New World Handicap System Designed to Welcome More Golfers

USGA and The R&A Release Key Features

UNITED STATES, 20 Feb 2018, (HK Golfer News Wire) - The USGA and The R&A announce key features of the proposed new World Handicap System (WHS), designed to provide all golfers with a consistent measure of playing ability globally.    

The new system will feature the following:

•  Flexibility in formats of play, allowing both competitive and recreational rounds to count for handicap purposes and ensuring that a golfer’s handicap is more reflective of potential ability

•  A minimal number of scores needed to obtain a new handicap; a recommendation that the number of scores needed to obtain a new handicap be 54 holes from any combination of 18-hole and 9-hole rounds, but with some discretion available for handicapping authorities or national associations to set a different minimum within their own jurisdiction

•  A consistent handicap that is portable from course to course and country to country through worldwide use of the USGA Course and Slope Rating System, already successfully used in more than 80 countries

•  An average-based calculation of a handicap, taken from the best eight out of the last 20 scores and factoring in memory of demonstrated ability for better responsiveness and control

•  A calculation that considers the impact that abnormal course and weather

conditions might have on a player’s performance each day  

•  Daily handicap revisions, taking account of the course and weather conditions calculation

•  A limit of Net Double Bogey on the maximum hole score (for handicapping     

purposes only)

•  A maximum handicap limit of 54.0, regardless of gender, to encourage more golfers to measure and track their performance to increase their enjoyment of the game

Mike Davis, CEO of the USGA, commented, “For some time, we’ve heard golfers say, ‘I’m not good enough to have a handicap,’ or ‘I don’t play enough to have a handicap.’ We want to make the right decisions now to encourage a more welcoming and social game. We’re excited to be taking another important step – along with modernizing golf’s Rules – to provide a pathway into the sport, making golf easier to understand and more approachable and enjoyable for everyone to play.”

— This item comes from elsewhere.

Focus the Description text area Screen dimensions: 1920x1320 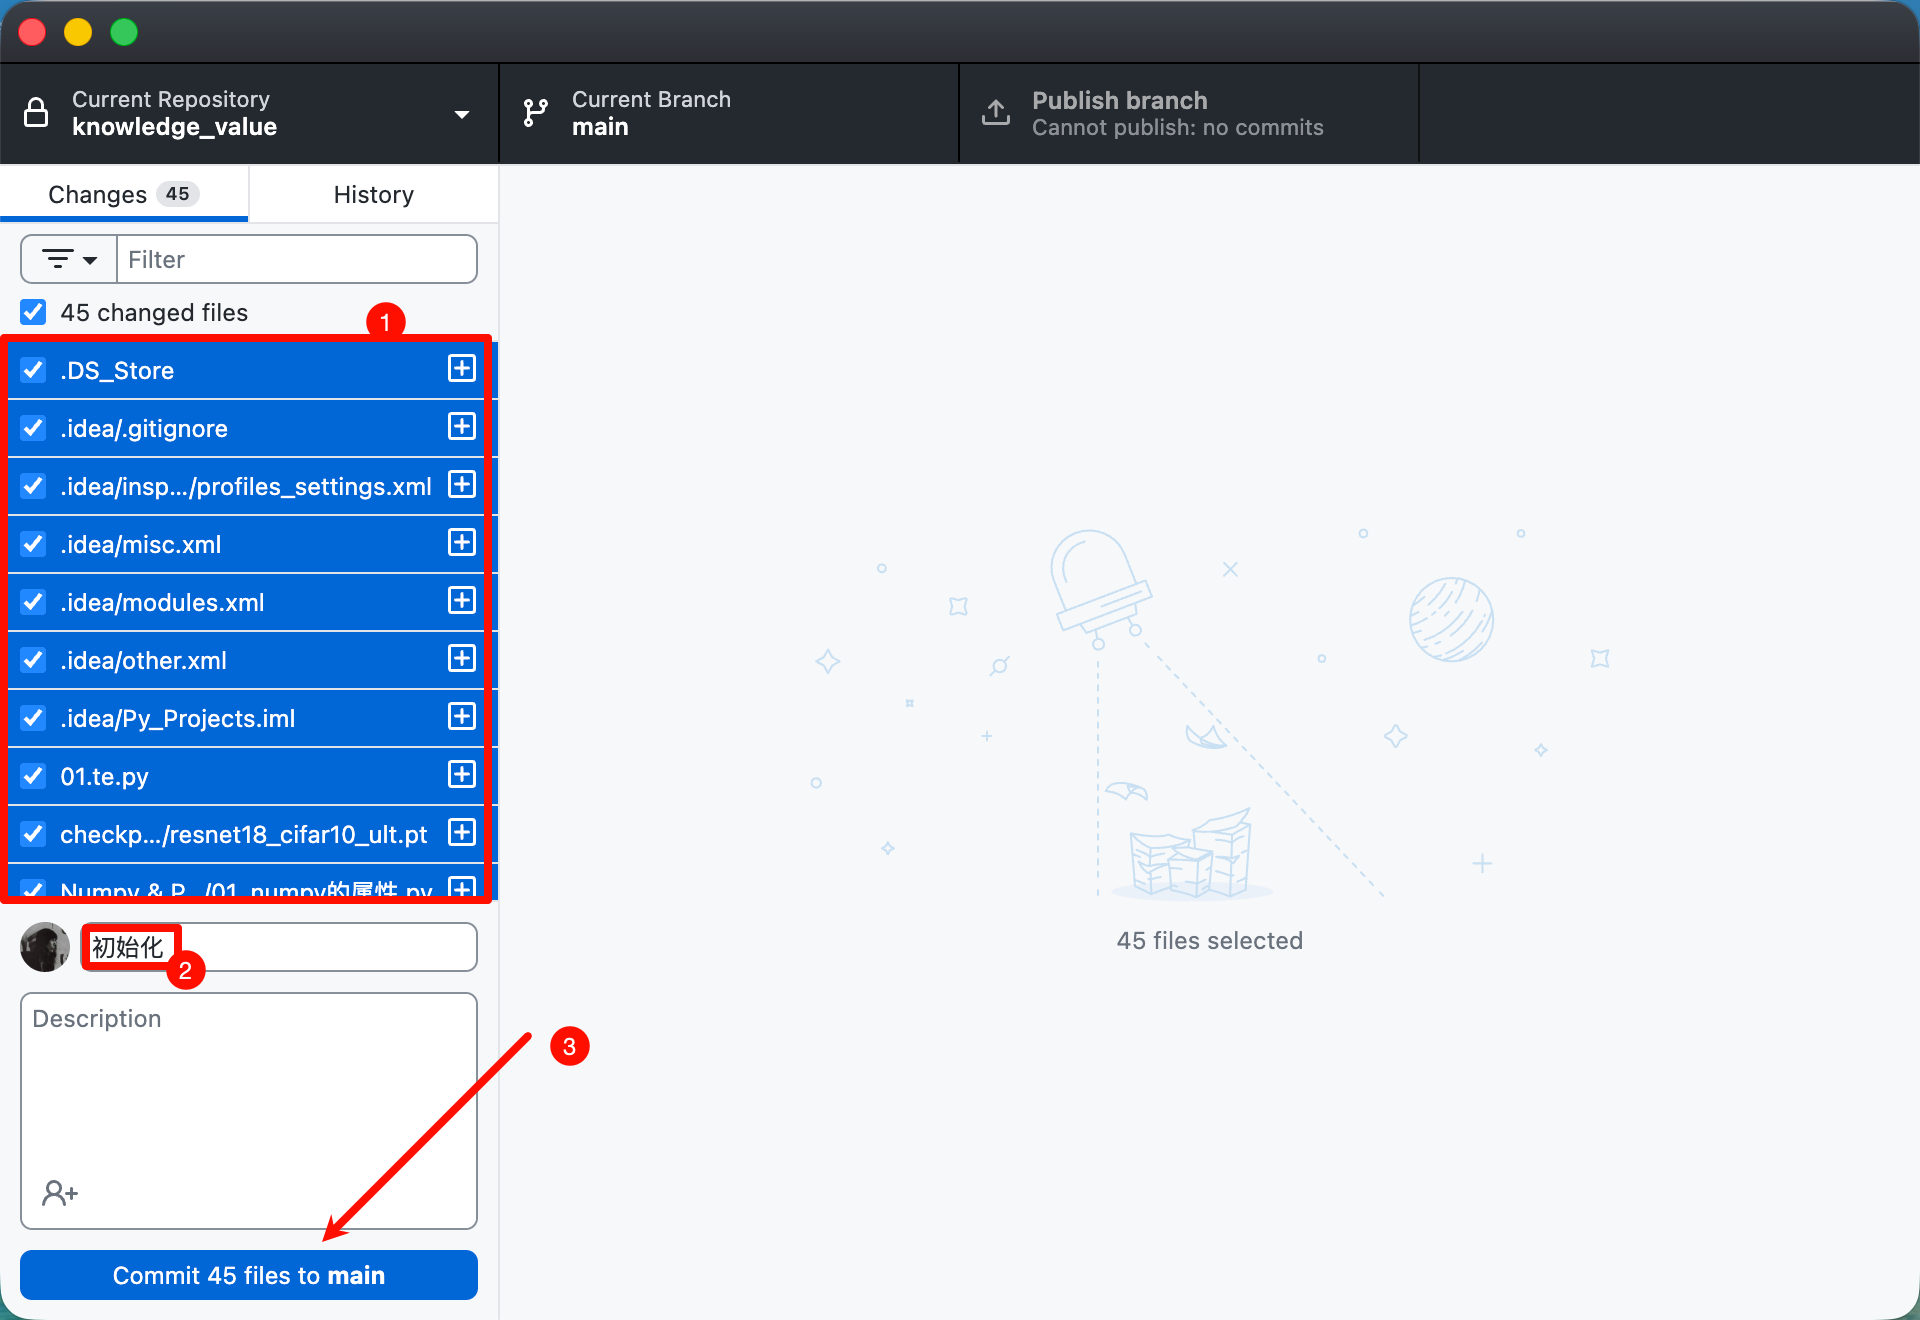point(248,1090)
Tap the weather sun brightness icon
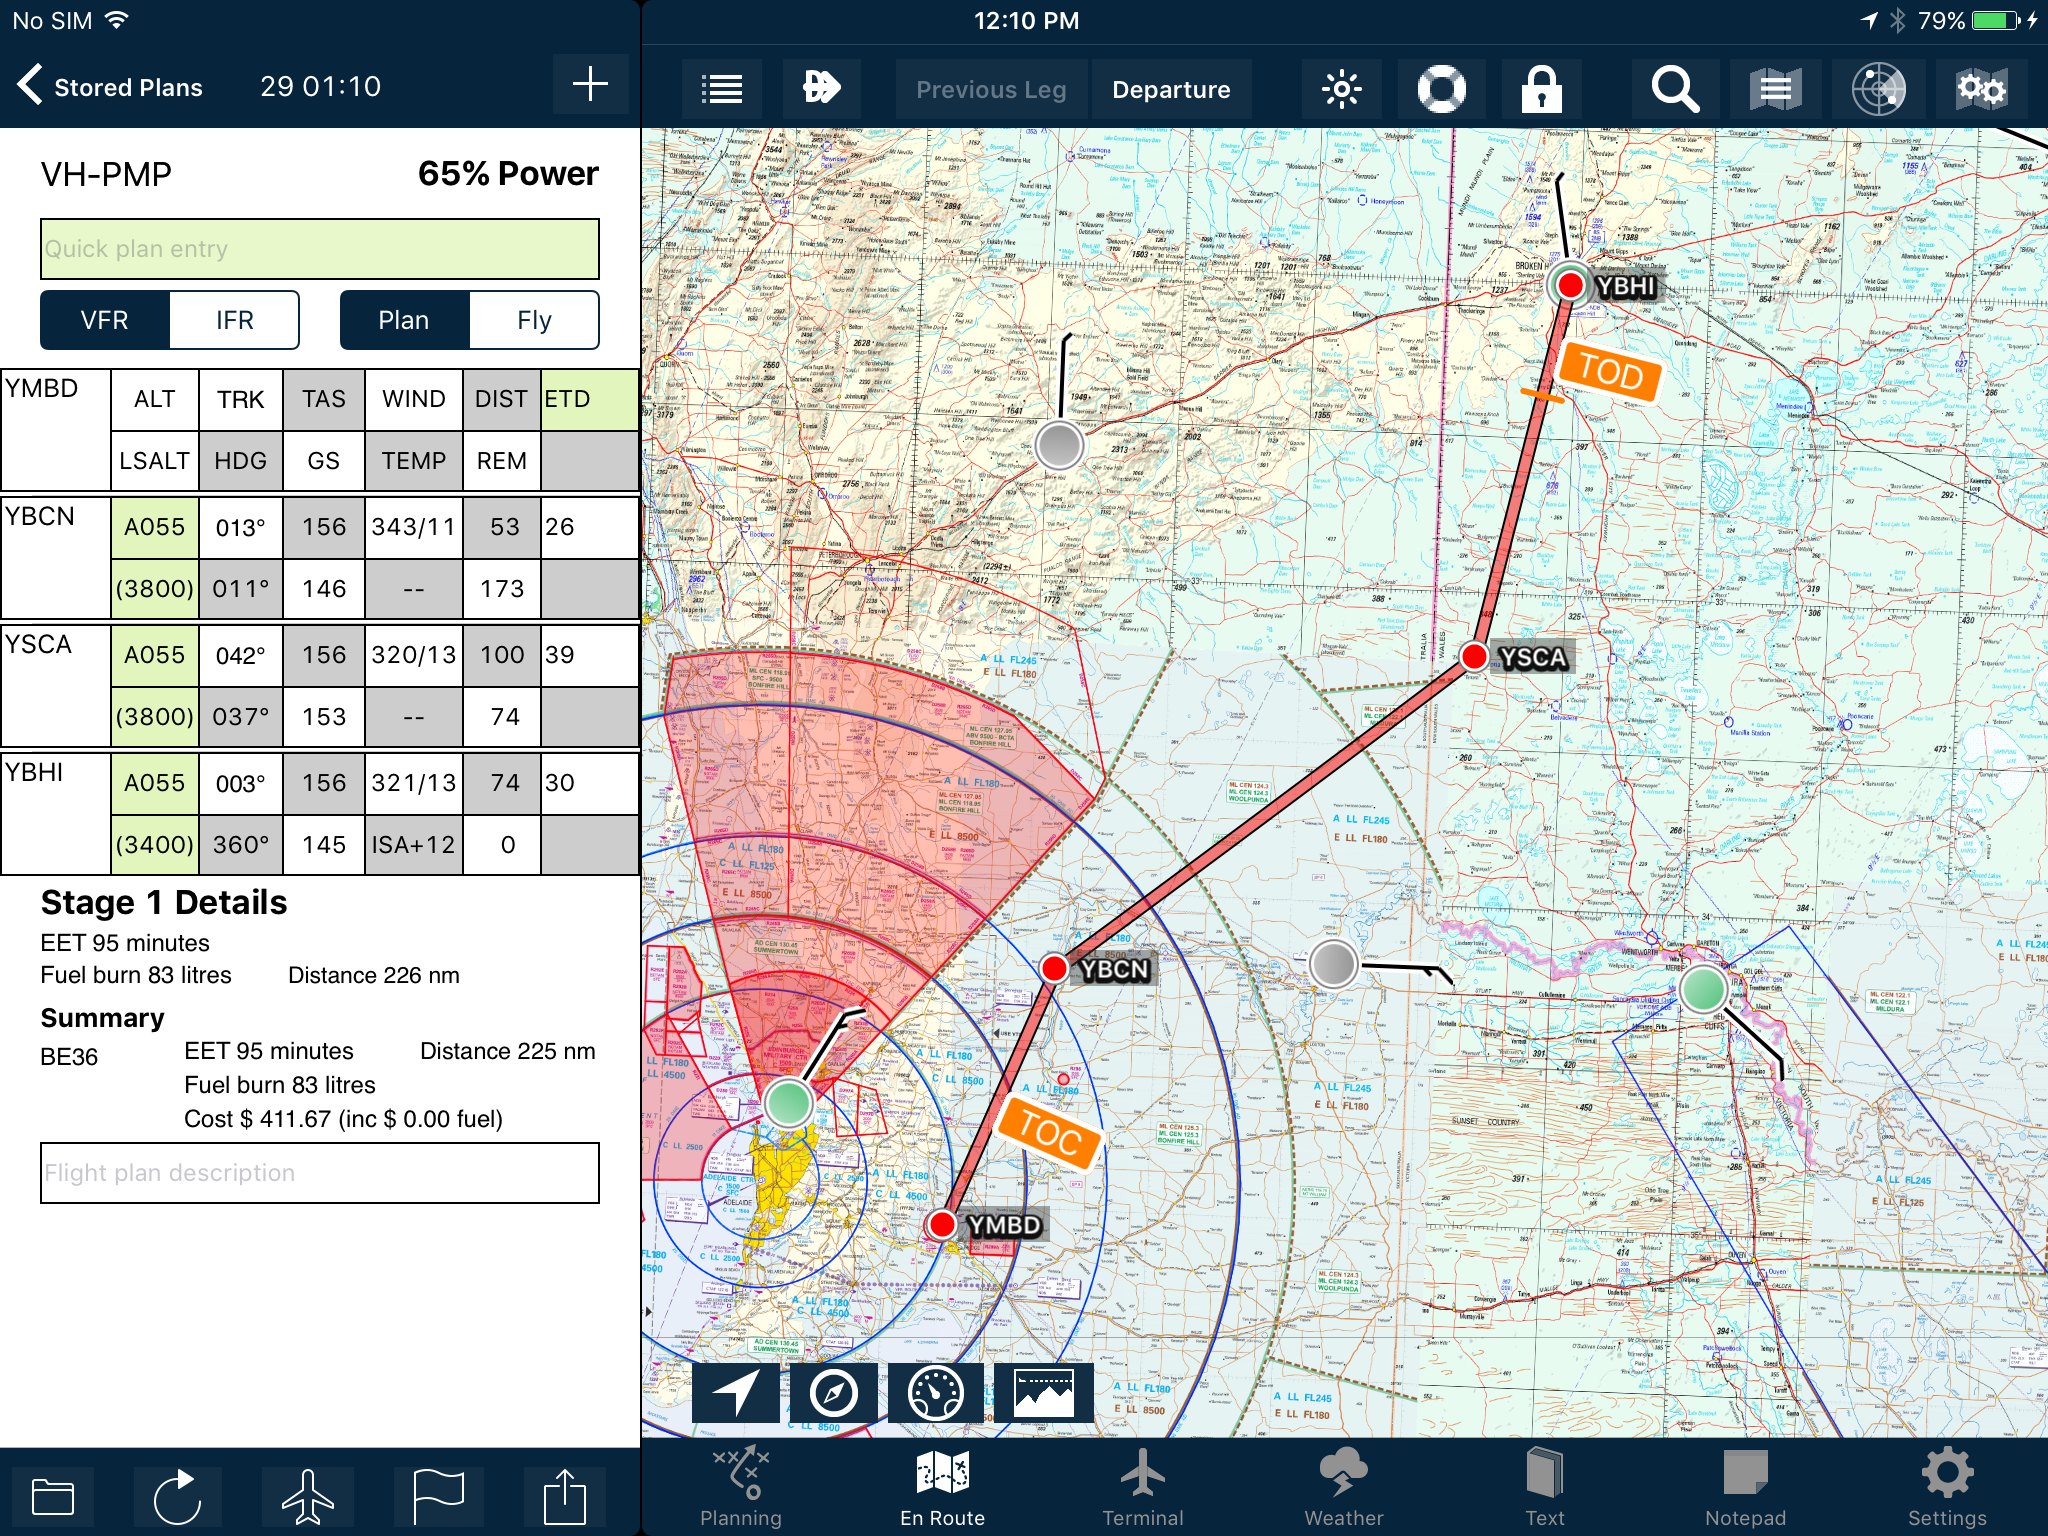This screenshot has width=2048, height=1536. point(1342,89)
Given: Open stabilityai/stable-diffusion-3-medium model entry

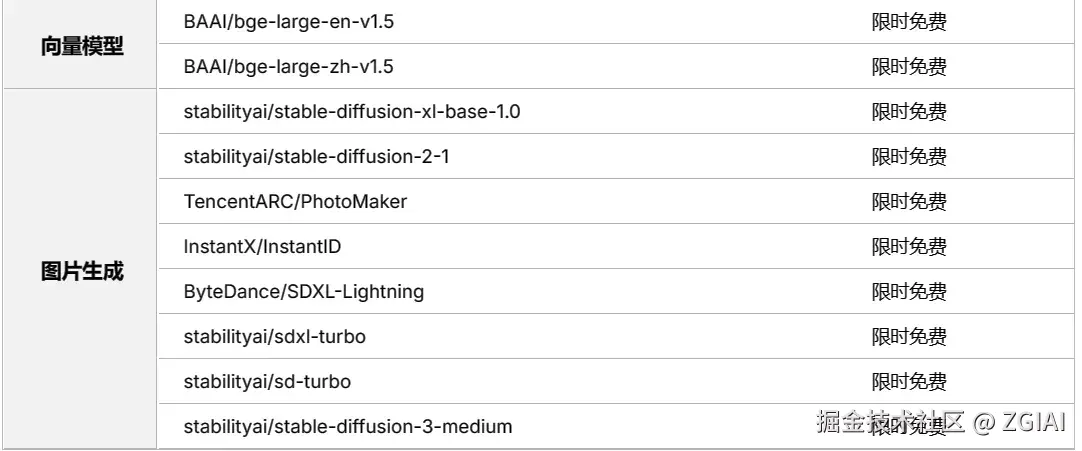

Martin Slumbers, Chief Executive of The R&A, said, “We want to make it more attractive to golfers to obtain a handicap and strip away some of the complexity and variation which can be off-putting for newcomers. Having a handicap, which is easier to understand and is truly portable around the world, can make golf much more enjoyable and is one of the unique selling points of our sport.”

The tenets of the new system focus on three main objectives: to encourage as many golfers as possible to obtain and maintain a handicap; to enable golfers of differing abilities, genders and nationalities to transport their handicap to any course globally and compete on a fair and equitable basis; and to indicate with sufficient accuracy the score a golfer is reasonably capable of achieving on any course around the world, playing under normal conditions.  

Given worldwide alignment towards a single system, all parties will now embark on a two-year transition period targeting implementation in 2020.  When adopted, the World Handicap System will be governed by the USGA and The R&A and administered locally by the six existing authorities and national associations around the world, with safeguards included to ensure consistency as well as adaptability to differing golf cultures.